• [What the exercise asks]
Your reply should be an exact copy of the lines from the one that holds "Click info icon beside Server or stream URL" to the end of the data below.
-- Data extract follows --
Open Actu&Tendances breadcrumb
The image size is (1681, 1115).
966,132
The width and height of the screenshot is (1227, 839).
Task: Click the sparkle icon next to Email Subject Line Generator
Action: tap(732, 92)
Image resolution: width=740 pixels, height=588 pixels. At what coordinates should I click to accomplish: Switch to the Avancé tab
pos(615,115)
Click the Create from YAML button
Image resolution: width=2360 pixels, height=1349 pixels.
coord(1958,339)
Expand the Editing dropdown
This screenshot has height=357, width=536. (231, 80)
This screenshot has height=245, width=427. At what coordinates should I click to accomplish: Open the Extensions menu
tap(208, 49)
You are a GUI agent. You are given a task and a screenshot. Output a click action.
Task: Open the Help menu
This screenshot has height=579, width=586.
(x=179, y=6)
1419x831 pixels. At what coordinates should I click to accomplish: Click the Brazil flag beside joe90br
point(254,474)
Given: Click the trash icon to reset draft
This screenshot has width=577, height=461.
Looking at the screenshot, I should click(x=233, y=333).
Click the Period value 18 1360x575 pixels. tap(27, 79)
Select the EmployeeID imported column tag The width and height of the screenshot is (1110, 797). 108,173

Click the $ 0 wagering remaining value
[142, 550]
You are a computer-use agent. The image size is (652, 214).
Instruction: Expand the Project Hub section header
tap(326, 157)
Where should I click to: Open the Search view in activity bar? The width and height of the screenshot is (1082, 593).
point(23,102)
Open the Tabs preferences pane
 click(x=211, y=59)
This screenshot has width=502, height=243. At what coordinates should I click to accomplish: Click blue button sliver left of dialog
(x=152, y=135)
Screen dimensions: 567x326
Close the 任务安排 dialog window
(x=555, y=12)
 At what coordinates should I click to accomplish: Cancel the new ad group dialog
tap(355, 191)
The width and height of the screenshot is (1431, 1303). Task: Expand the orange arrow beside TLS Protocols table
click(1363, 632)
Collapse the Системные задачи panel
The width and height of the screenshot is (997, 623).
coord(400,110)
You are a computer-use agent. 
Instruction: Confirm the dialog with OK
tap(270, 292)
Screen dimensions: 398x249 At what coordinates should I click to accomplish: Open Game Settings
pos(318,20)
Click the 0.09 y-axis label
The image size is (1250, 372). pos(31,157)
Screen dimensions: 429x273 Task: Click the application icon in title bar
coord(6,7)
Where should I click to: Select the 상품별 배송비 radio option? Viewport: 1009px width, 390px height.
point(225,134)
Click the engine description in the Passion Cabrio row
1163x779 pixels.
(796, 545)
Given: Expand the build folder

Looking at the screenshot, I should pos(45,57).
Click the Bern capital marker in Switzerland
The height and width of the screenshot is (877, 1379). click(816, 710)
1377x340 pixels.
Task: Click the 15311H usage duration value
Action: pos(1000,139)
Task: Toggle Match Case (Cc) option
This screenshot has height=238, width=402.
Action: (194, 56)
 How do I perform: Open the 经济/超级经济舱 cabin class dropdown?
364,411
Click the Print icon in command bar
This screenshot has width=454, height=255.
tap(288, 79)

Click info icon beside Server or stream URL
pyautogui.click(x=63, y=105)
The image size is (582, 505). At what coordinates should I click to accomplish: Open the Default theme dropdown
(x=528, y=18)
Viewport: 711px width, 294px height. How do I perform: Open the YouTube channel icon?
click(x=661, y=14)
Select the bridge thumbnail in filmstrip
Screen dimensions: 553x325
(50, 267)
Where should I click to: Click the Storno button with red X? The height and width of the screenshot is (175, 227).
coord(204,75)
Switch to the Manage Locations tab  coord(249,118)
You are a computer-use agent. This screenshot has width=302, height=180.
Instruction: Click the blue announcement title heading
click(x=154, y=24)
-- Data extract concluded --
• [Output for this exercise]
Click info icon beside Server or stream URL
pyautogui.click(x=63, y=105)
The image size is (582, 505). At what coordinates should I click to accomplish: Open the Default theme dropdown
(x=528, y=18)
Viewport: 711px width, 294px height. How do I perform: Open the YouTube channel icon?
click(x=661, y=14)
Select the bridge thumbnail in filmstrip
Screen dimensions: 553x325
(50, 267)
Where should I click to: Click the Storno button with red X? The height and width of the screenshot is (175, 227).
coord(204,75)
Switch to the Manage Locations tab  coord(249,118)
You are a computer-use agent. This screenshot has width=302, height=180.
Instruction: Click the blue announcement title heading
click(x=154, y=24)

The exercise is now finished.